Critique de livre : « The Slip », de Prudence Peiffer

Critique de livre : « The Slip », de Prudence Peiffer

Ou est-ce qu’elle? Je demande parce que, dans le récit de Peiffer, ce qui a ému ces artistes autant que leur habitat était le défi de Barr, qui était suspendu dans l’air pour tous les nouveaux arrivants, la tentative consciente de dépasser les abstractions dégoulinantes de leurs ancêtres. (Nous apprenons qu’un autre parvenu, le perfectionniste Frank Stella, a cloué une reproduction de de Kooning dans son studio comme un rappel de « ce que je ne dois pas faire ».) Entre ces deux philosophies de l’acte créatif – l’intellectuel et l’environnemental – Peiffer fait écho à un débat au moins aussi ancien que son sujet. Que peignent les peintres ? Faut-il étudier « l’art majeur de la période précédente », comme l’exigeait Clement Greenberg en 1955 ? Ou doivent-ils écouter « le soi et sa relation au monde qui l’entoure », comme le tirait Meyer Schapiro en 1957 ? Kelly avait-il l’intention de renoncer à « Orange Outline » (1955) de Kline, ou était-il juste chatouillé par ce petit zeste d’agrumes acidulé et bruyant ? Le refus de Peiffer de prendre parti n’est pas nécessairement une faute. Cela reflète l’excitation de ces années – et notre dette envers eux.
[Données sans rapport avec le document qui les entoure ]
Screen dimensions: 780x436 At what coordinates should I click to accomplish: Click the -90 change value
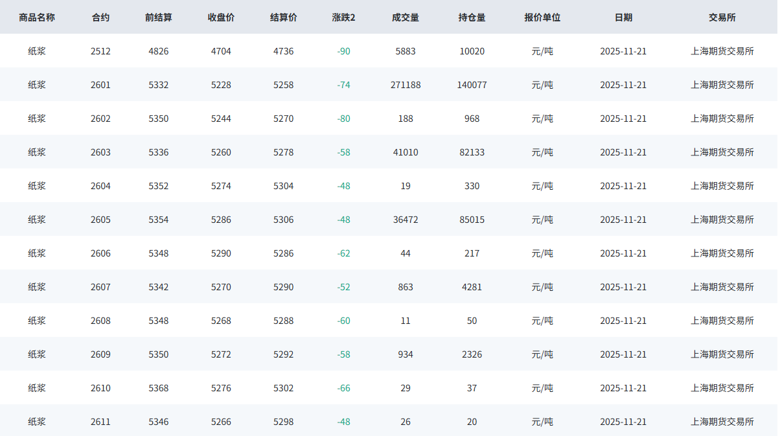(x=343, y=51)
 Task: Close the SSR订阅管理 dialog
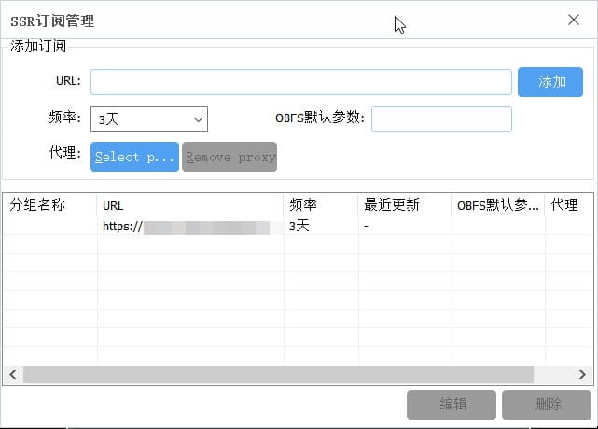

Sa fin est presque trop soignée. En 1964, le dernier des bâtiments partagés par les artistes sur le Slip avait été condamné. (Du bloc complet, il ne reste aujourd’hui que les n° 3 à 5, un bâtiment qui a abrité à différentes époques Kelly, Martin, Rosenquist, le couturier John Kloss et la peintre Ann Wilson.) Les carrières ont pris leur envol, mais la commune s’est dissoute. Tawney, d’âge moyen et seul, a été expulsé d’un autre loft sans zone. Après une défaite au tribunal, la mélancolie s’est installée : « Ses espaces de vie étaient des extensions de son travail lui-même », explique Peiffer. Ici encore, la ville a le dernier mot ironique. Lorsque le quartier général de Chase de David Rockefeller a colonisé Pine Street, Youngerman a été sollicité pour approvisionner la banque en peintures. « J’étais une contradiction ambulante entre ma sensibilité française de gauche, pro-cubaine, du centre-ville et la nouvelle architecture d’entreprise », a-t-il avoué. Lorsque le promoteur et urbaniste Robert Moses, le méchant du livre, a organisé son exposition universelle de 1964, Indiana, Kelly et Rosenquist y ont exposé. Le brûle-terre du centre-ville était désormais leur plus grand mécène.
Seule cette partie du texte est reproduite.